A site documenting Omega sponsored Phelp's victory in an Omega sponsored lane, to the naked eye coming second but the Omega timing device recording a 0.001 victory. Not at all suspicious.

Age contraversy

One of many articles about Chinese gynmast He Kexin who was 13 last year, but now appears to have a passport that proves she's 16. The minimum age for gymnasts in the Olympics has been 16 since 1990 to try to protect the welfare of child gymnasts. A British gymnast came 4th in this competition, so most of the UK articles are about how she 'should have won'.

Rehearsal injury

Liu Yan, a dancer who was rehearsing for the opening ceremony, fell over 3 meters and landed on her head. Officials said she had a 'broken leg' and nothing more for a few weeks. How the hell you can fall on your head and break your leg, I don't know. They've since admitted she's probably paralysed, and so covered up the severity of her injuries for some reason.

CGI fireworks

Some of the effects in the opening ceremony were faked becaue officials were worried the live ones wouldn't work.

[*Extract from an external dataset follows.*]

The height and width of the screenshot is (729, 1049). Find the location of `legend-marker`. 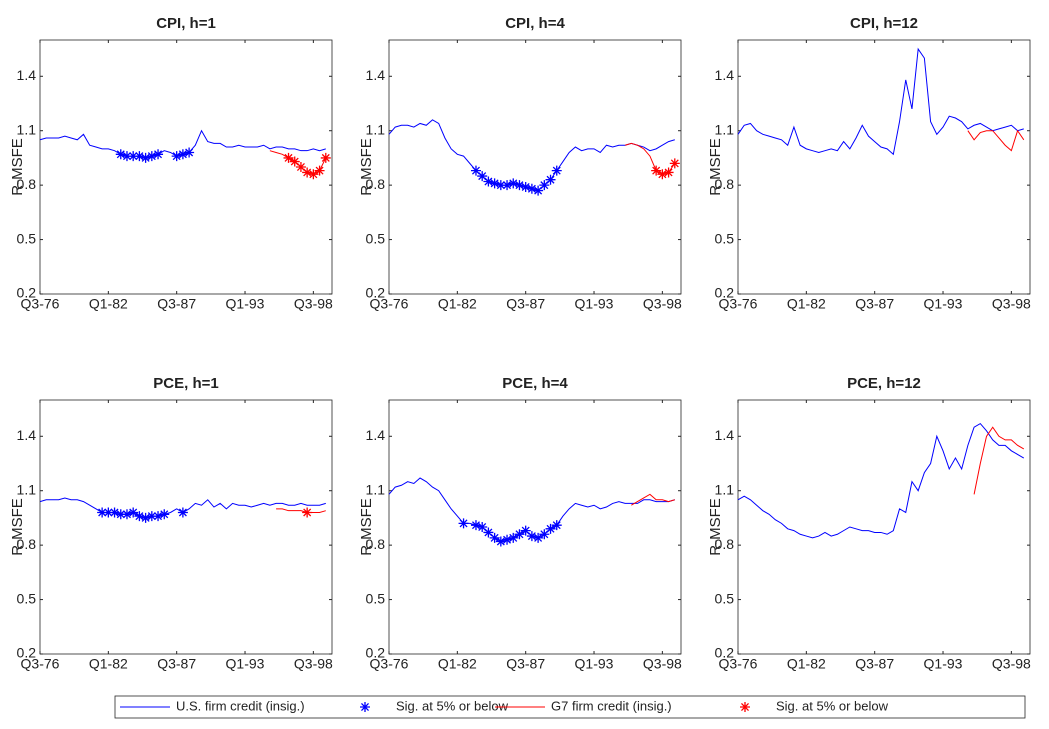

legend-marker is located at coordinates (365, 707).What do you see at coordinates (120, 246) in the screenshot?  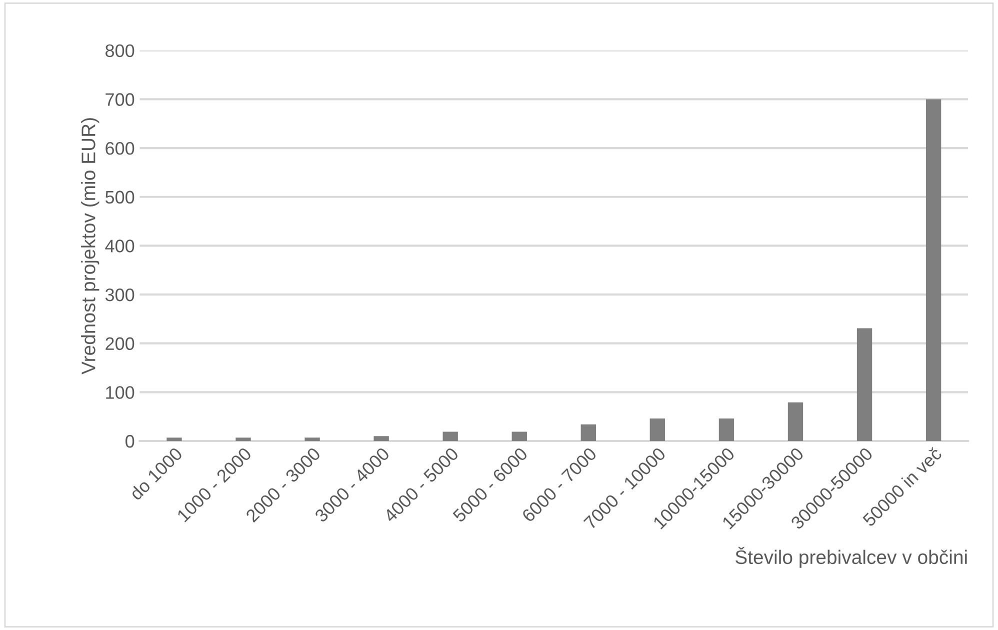 I see `y-tick-label: 400` at bounding box center [120, 246].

Nice voice, shame about the face"

7 year old Yang Peiyi, who won a competition to sing at the opening ceremony, was deemed not pretty enough, and so a 9 year old mimed instead. [livejournal.com profile] kafunked and I commented as we watched the ceremony that she was miming, it was pretty obvious, but we assumed she was miming an older girl's voice! Sad thing is, Yang Peiyi is a perfectly beautiful little girl, she just has wonky teeth, just like a million other little 7 year olds in the world.

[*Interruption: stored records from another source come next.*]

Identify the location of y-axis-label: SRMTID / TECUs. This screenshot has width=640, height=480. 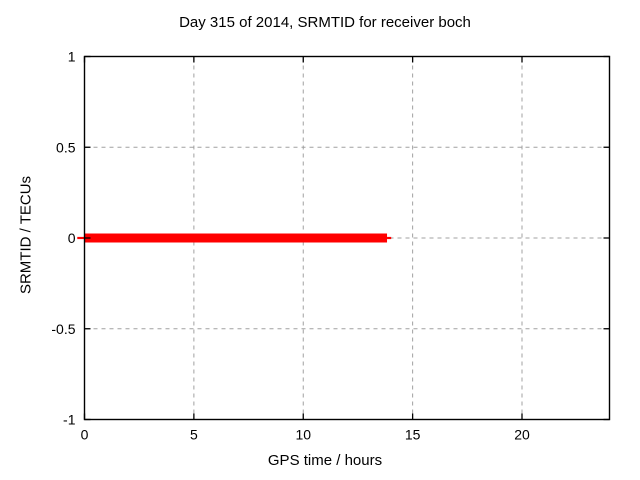
(26, 235).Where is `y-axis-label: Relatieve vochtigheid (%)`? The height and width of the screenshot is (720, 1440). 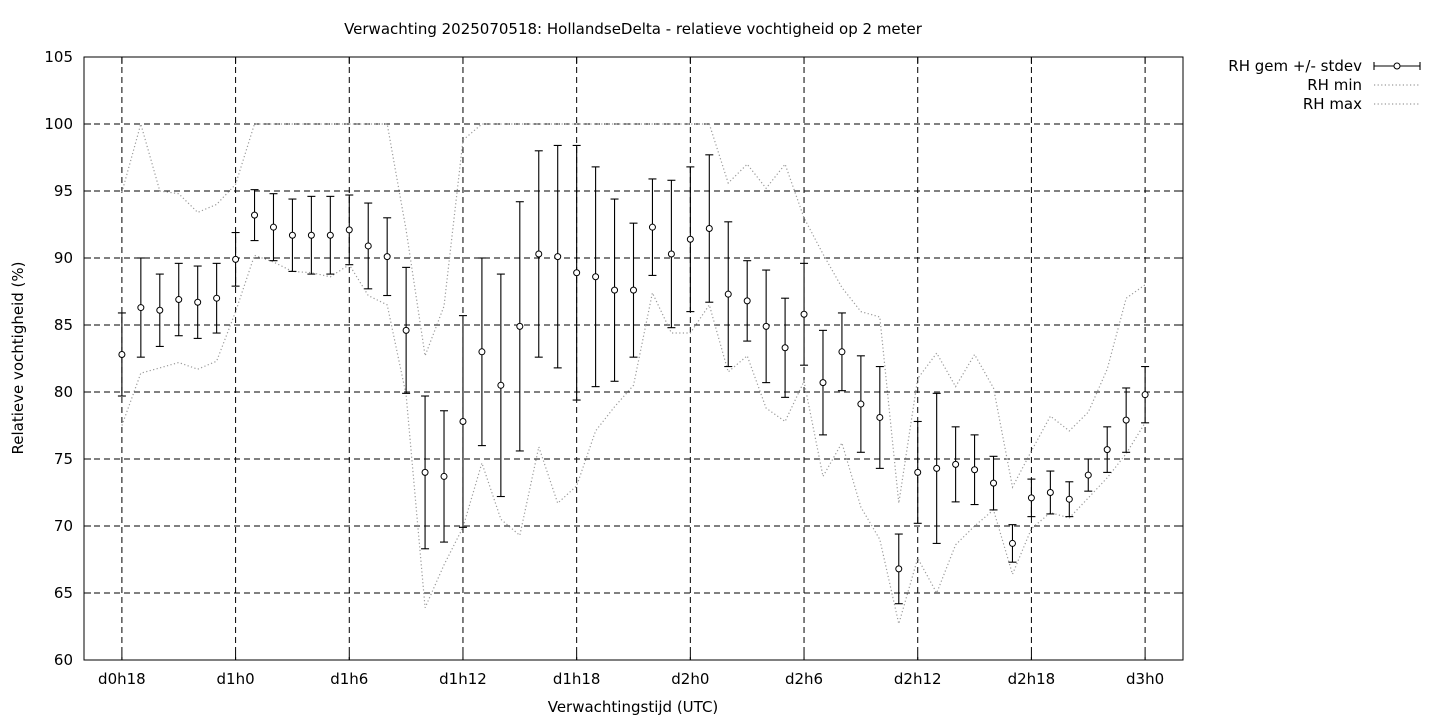
y-axis-label: Relatieve vochtigheid (%) is located at coordinates (18, 358).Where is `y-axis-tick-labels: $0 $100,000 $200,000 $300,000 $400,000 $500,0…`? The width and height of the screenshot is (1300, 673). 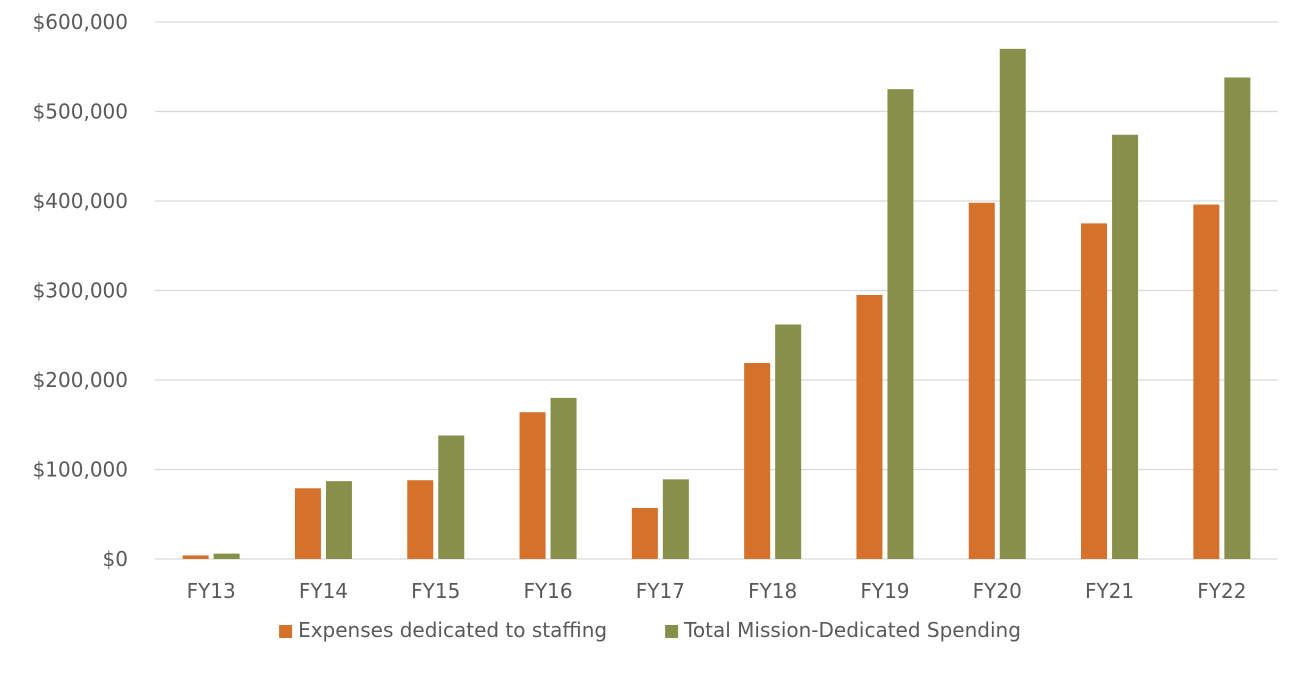 y-axis-tick-labels: $0 $100,000 $200,000 $300,000 $400,000 $500,0… is located at coordinates (80, 290).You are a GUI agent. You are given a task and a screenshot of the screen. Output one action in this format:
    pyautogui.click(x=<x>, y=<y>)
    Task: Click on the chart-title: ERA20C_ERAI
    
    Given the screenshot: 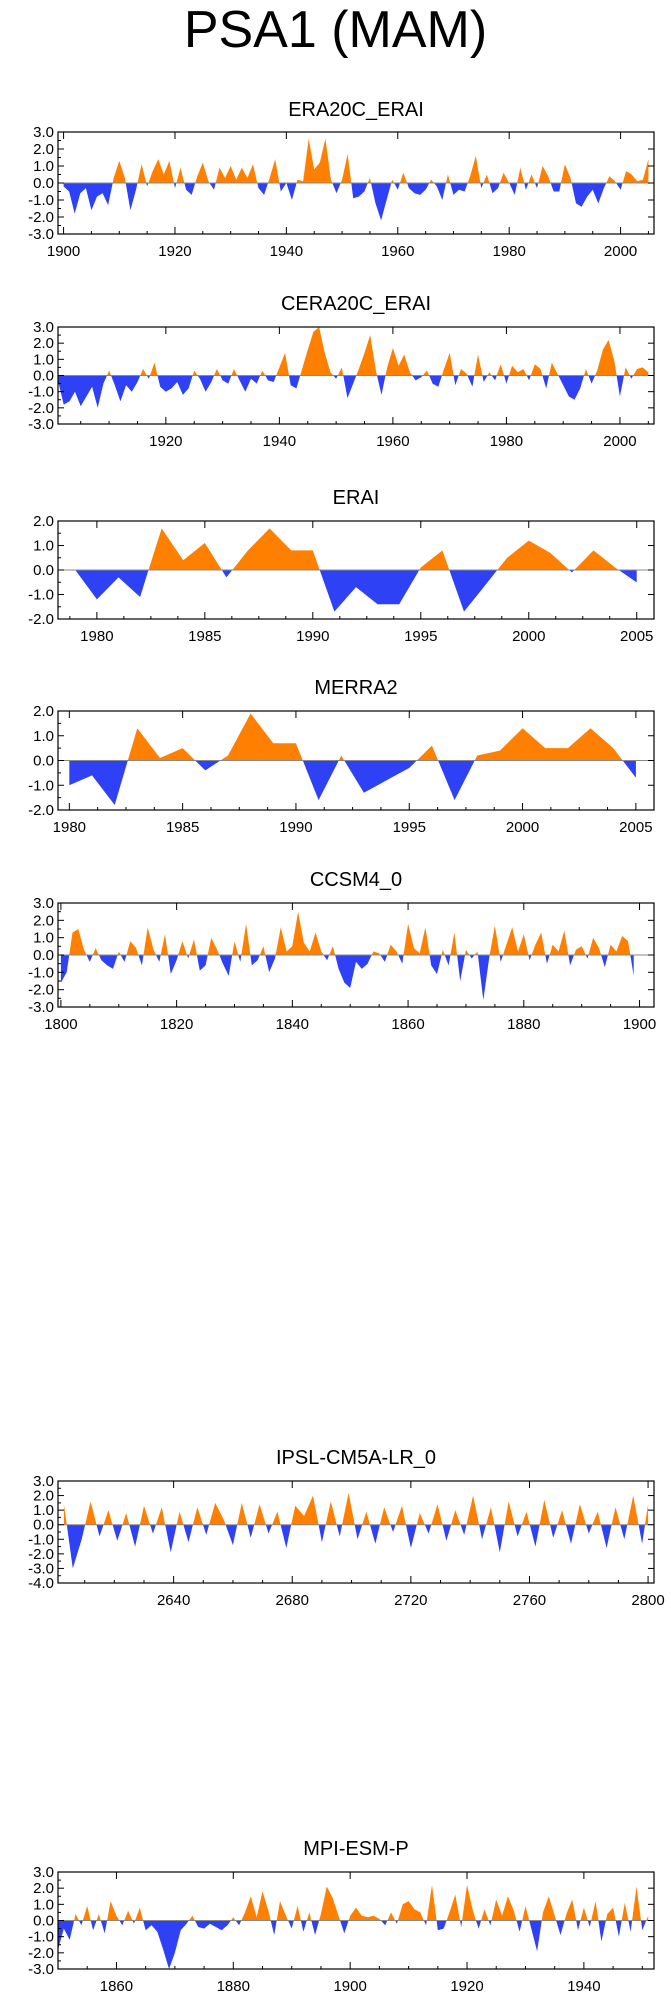 What is the action you would take?
    pyautogui.click(x=356, y=110)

And finally, because there has to be an 'and finally',

British cheat caught out by green water...

Date: 2008-08-19 11:01 am (UTC)
From: [identity profile] deviblue.livejournal.com
Thing I'm currently seeing as a bit suspect is the fact china is way out in the lead with 16 more gold medals than the nearest rival.
Its normally the US thats in the lead with those

Date: 2008-08-19 11:04 am (UTC)
From: [identity profile] emmelinemay.livejournal.com
The host country always does well at the Olympics, as I think being host entitles you to enter people in every event without them having to qualify. So China have far more people entered than they usually do.

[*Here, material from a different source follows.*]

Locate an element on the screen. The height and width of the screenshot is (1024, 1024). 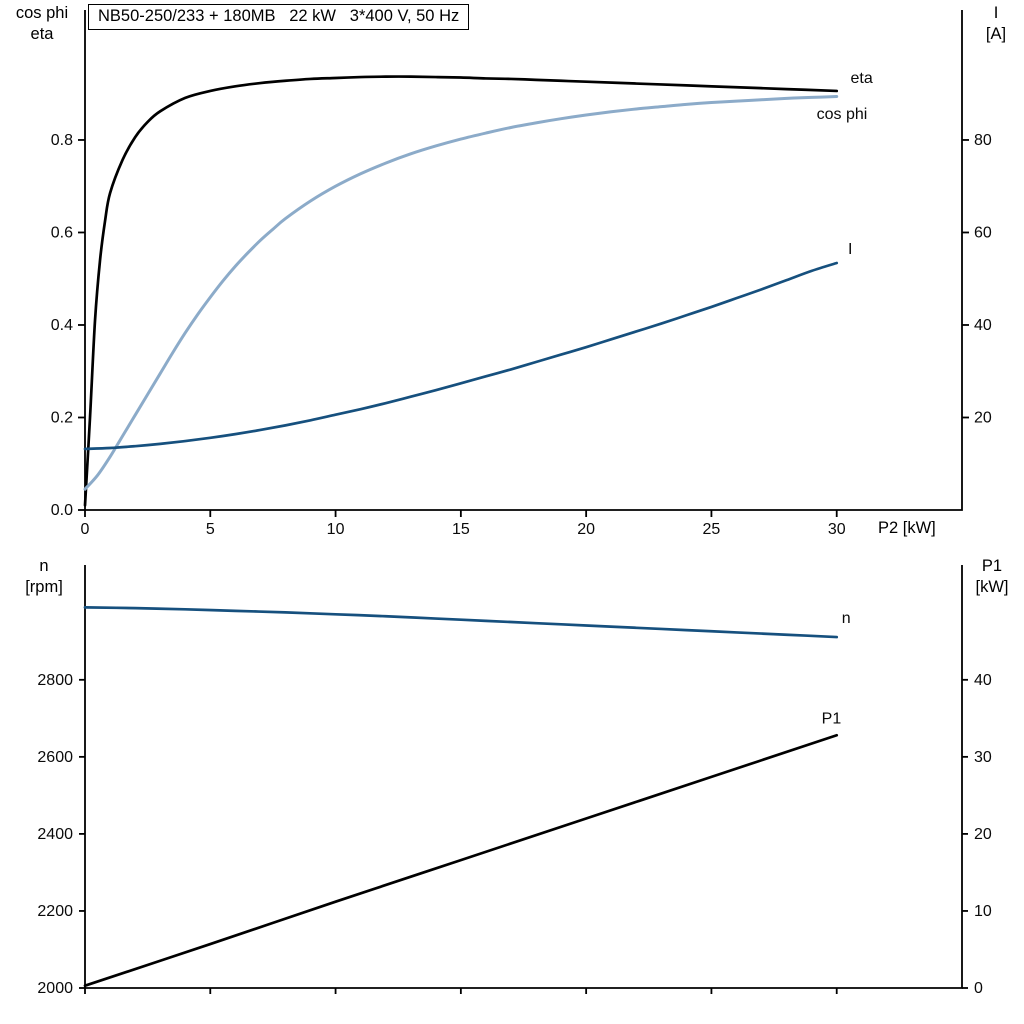
curve-i is located at coordinates (461, 356).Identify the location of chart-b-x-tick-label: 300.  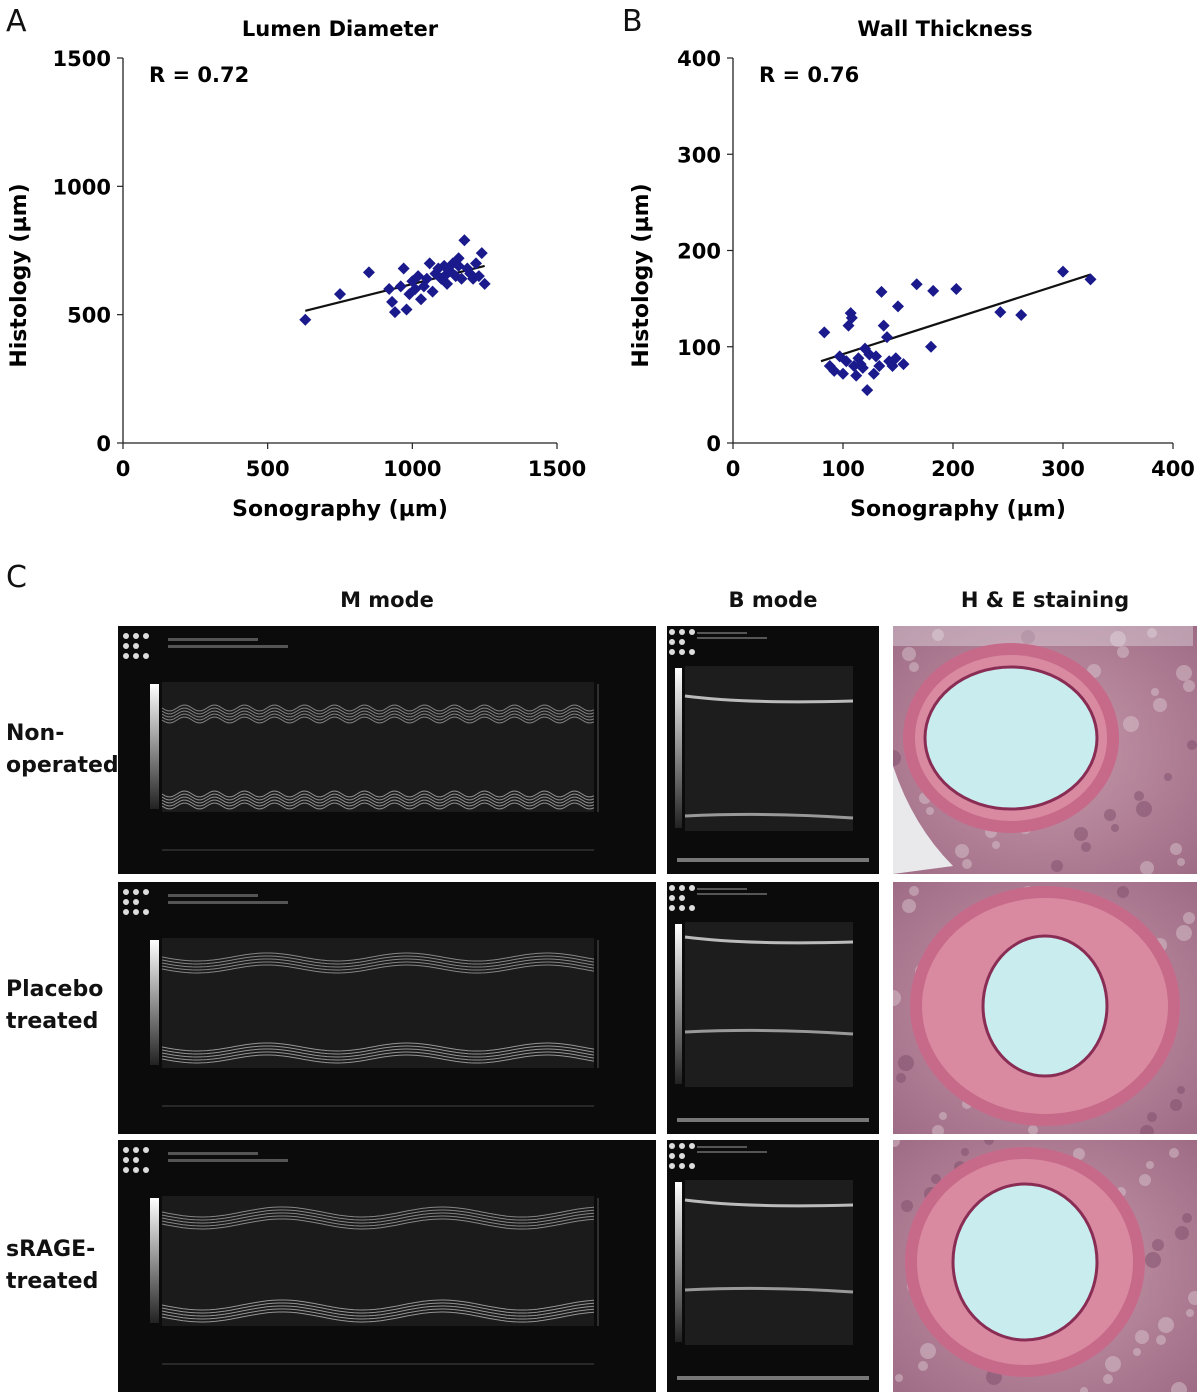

Date: 2008-08-19 11:29 am (UTC)
From: [identity profile] deviblue.livejournal.com
Fair point...probably explains it

Date: 2008-08-19 11:15 am (UTC)
From: [identity profile] gaius-octavian.livejournal.com
There's a 3-4x better chance that China will have the most naturally talented athlete in any given sport than the US - they only need to find 'em and train 'em.

Date: 2008-08-19 01:53 pm (UTC)
From: [identity profile] yaruar.livejournal.com
The US has had loads of it's top athletes either fail drugs tests or 'retire' when the stricter testing came in, especially following Marion Jones, et al. Hence their loss of dominance in track and field where they usually dominate.

China is doing well because they've been planning this for years, every sport they were poor at they have developed athletes for with the intention of being the dominant force in the games. It's not suprising at all when you consider it's an autocratic state with almost unlimited money and human resources.

The only truely suspect result i've seen was one of the Chinese male gymnasts in the rings where he failed to pull off most of the power stability moves fully and yet got one of the highest scores in the team heats.